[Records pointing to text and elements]
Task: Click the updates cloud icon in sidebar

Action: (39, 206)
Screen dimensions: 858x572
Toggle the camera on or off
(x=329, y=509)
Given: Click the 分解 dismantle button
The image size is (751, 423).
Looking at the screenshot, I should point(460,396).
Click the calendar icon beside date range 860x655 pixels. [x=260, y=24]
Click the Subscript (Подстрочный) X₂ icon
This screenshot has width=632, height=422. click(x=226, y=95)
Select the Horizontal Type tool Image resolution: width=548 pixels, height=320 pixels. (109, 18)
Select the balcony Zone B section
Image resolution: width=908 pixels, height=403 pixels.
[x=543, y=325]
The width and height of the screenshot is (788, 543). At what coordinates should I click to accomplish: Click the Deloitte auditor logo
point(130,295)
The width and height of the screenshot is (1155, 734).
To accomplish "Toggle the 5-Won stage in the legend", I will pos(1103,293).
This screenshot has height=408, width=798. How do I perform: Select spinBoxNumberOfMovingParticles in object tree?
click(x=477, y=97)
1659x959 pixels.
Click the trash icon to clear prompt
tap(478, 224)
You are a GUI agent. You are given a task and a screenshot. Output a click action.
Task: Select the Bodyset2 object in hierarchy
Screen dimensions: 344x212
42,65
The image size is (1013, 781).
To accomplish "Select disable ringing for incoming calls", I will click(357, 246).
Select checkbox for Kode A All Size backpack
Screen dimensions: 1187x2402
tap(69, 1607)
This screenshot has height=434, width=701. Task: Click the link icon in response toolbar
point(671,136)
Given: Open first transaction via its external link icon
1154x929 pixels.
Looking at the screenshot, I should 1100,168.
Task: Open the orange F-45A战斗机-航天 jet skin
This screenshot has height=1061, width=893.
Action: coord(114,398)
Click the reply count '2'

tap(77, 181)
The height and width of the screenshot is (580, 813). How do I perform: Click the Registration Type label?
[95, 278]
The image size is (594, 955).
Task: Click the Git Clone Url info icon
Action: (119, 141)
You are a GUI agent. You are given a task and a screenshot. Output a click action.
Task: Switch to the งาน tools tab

● **What is being asked**
Can you retype the material above line for line, starting at the line that contains "Click the calendar" and stopping after the line that contains "tap(69, 1607)"?

● **Solution**
Click the calendar icon beside date range 860x655 pixels. [x=260, y=24]
Click the Subscript (Подстрочный) X₂ icon
This screenshot has width=632, height=422. click(x=226, y=95)
Select the Horizontal Type tool Image resolution: width=548 pixels, height=320 pixels. (109, 18)
Select the balcony Zone B section
Image resolution: width=908 pixels, height=403 pixels.
[x=543, y=325]
The width and height of the screenshot is (788, 543). At what coordinates should I click to accomplish: Click the Deloitte auditor logo
point(130,295)
The width and height of the screenshot is (1155, 734).
To accomplish "Toggle the 5-Won stage in the legend", I will pos(1103,293).
This screenshot has height=408, width=798. How do I perform: Select spinBoxNumberOfMovingParticles in object tree?
click(x=477, y=97)
1659x959 pixels.
Click the trash icon to clear prompt
tap(478, 224)
You are a GUI agent. You are given a task and a screenshot. Output a click action.
Task: Select the Bodyset2 object in hierarchy
Screen dimensions: 344x212
42,65
The image size is (1013, 781).
To accomplish "Select disable ringing for incoming calls", I will click(357, 246).
Select checkbox for Kode A All Size backpack
Screen dimensions: 1187x2402
tap(69, 1607)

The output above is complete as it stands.